• SHORT TASK
Lay out the listing from its start through the line containing "more is located at coordinates (23, 915).", inclusive, as a Markdown table with the columns "Row" and "Line", omitting blank lines.

Entries on locating words and elements
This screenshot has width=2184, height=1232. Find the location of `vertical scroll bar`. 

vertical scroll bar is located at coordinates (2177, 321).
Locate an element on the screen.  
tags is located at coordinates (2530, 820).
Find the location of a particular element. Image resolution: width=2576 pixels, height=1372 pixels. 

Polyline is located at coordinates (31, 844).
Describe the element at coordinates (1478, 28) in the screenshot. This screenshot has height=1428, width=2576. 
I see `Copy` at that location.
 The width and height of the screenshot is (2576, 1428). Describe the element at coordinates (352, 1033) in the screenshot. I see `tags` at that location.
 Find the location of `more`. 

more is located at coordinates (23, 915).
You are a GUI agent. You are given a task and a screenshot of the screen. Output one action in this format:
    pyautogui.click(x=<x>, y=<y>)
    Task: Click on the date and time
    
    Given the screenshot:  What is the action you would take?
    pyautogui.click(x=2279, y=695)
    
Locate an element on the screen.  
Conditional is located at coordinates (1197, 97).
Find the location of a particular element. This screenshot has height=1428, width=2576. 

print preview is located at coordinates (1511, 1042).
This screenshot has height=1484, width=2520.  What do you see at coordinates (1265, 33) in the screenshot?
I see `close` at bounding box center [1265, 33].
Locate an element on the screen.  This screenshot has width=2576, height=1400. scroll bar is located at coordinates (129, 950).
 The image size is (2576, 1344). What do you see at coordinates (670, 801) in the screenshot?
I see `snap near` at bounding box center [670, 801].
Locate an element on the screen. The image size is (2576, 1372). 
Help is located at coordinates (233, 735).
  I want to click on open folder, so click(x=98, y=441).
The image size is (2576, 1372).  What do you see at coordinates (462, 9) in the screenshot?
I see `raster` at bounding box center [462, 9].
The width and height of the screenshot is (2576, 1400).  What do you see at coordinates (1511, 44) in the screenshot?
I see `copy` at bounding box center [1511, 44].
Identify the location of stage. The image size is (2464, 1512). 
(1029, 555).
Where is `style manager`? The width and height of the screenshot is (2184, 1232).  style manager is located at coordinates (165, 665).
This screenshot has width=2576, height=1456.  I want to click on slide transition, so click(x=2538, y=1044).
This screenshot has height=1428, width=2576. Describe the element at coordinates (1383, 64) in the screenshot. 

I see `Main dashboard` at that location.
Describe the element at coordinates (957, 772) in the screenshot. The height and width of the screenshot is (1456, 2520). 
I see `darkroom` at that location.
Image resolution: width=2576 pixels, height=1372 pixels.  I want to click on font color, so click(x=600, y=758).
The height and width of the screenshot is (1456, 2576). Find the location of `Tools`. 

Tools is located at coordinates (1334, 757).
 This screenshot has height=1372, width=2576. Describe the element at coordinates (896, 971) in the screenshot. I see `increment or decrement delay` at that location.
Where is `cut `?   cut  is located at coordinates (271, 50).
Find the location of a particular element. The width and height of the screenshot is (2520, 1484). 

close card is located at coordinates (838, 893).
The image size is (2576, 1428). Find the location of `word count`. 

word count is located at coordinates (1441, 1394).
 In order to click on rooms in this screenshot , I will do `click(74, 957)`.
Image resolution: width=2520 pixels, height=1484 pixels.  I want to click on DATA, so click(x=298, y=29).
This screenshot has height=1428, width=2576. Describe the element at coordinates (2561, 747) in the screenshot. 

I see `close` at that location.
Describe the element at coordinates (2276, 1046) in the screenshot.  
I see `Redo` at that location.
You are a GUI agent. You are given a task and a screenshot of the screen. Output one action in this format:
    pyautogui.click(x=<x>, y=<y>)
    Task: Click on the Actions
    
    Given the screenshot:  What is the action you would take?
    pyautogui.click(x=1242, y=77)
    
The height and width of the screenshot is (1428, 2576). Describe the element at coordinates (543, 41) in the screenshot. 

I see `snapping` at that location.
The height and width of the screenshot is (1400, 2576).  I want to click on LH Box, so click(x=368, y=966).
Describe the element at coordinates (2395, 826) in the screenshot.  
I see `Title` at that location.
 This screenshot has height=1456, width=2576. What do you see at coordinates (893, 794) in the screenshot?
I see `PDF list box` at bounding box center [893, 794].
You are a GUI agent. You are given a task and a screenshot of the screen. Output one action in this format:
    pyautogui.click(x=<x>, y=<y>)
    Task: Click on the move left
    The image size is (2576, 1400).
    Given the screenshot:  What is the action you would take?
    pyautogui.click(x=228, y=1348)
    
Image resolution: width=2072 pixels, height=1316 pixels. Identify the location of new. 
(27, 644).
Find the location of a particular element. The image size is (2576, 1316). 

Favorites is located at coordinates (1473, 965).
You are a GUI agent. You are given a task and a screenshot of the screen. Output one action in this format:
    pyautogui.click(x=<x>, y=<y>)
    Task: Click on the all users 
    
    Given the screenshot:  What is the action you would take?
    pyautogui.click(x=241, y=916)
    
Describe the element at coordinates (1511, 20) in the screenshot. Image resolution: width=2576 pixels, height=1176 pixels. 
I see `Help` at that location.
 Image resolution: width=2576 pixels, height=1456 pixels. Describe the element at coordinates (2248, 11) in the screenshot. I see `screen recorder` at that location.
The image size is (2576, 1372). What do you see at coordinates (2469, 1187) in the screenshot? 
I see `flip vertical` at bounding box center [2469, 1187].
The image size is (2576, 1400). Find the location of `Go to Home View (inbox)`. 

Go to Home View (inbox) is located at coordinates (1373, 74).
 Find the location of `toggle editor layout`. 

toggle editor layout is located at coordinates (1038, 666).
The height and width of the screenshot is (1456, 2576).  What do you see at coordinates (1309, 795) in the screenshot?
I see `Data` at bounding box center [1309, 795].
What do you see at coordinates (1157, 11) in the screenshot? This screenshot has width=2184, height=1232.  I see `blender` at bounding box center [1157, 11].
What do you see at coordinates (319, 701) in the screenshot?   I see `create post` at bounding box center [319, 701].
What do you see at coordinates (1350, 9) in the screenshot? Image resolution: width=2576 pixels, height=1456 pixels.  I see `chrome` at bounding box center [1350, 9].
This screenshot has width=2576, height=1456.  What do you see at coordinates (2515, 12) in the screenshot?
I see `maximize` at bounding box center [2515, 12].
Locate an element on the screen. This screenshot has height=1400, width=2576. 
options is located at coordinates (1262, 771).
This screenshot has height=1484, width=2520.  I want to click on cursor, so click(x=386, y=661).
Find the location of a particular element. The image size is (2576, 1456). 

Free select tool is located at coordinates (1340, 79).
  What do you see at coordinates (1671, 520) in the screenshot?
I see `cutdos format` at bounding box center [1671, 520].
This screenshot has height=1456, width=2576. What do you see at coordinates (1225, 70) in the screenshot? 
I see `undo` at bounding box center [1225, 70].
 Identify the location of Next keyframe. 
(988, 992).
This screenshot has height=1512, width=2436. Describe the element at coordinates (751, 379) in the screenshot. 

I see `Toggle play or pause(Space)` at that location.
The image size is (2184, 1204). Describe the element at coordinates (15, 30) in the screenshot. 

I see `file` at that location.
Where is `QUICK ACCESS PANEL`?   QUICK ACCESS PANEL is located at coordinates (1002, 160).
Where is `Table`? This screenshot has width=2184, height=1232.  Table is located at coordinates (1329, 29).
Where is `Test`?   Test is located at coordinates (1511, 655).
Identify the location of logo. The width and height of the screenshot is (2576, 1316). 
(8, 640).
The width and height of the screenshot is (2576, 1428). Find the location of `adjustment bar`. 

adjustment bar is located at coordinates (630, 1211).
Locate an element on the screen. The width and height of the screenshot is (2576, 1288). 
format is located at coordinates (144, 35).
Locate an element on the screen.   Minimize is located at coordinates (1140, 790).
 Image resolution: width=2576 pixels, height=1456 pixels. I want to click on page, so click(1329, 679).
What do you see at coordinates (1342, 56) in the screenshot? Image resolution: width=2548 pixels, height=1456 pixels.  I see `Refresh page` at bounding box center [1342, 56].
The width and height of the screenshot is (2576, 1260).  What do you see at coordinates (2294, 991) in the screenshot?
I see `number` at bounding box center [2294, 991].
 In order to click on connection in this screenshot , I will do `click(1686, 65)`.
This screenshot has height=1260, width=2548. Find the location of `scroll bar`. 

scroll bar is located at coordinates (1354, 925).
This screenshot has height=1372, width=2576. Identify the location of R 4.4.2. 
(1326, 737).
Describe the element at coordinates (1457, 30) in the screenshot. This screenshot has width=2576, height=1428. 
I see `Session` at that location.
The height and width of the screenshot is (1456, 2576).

• OUTPUT FOR THIS TASK
| Row | Line |
|---|---|
| 1 | This screenshot has width=2184, height=1232. Find the location of `vertical scroll bar`.  |
| 2 | vertical scroll bar is located at coordinates (2177, 321). |
| 3 | Locate an element on the screen.   |
| 4 | tags is located at coordinates (2530, 820). |
| 5 | Find the location of a particular element. Image resolution: width=2576 pixels, height=1372 pixels.  |
| 6 | Polyline is located at coordinates (31, 844). |
| 7 | Describe the element at coordinates (1478, 28) in the screenshot. This screenshot has height=1428, width=2576.  |
| 8 | I see `Copy` at that location. |
| 9 |  The width and height of the screenshot is (2576, 1428). Describe the element at coordinates (352, 1033) in the screenshot. I see `tags` at that location. |
| 10 |  Find the location of `more`.  |
| 11 | more is located at coordinates (23, 915). |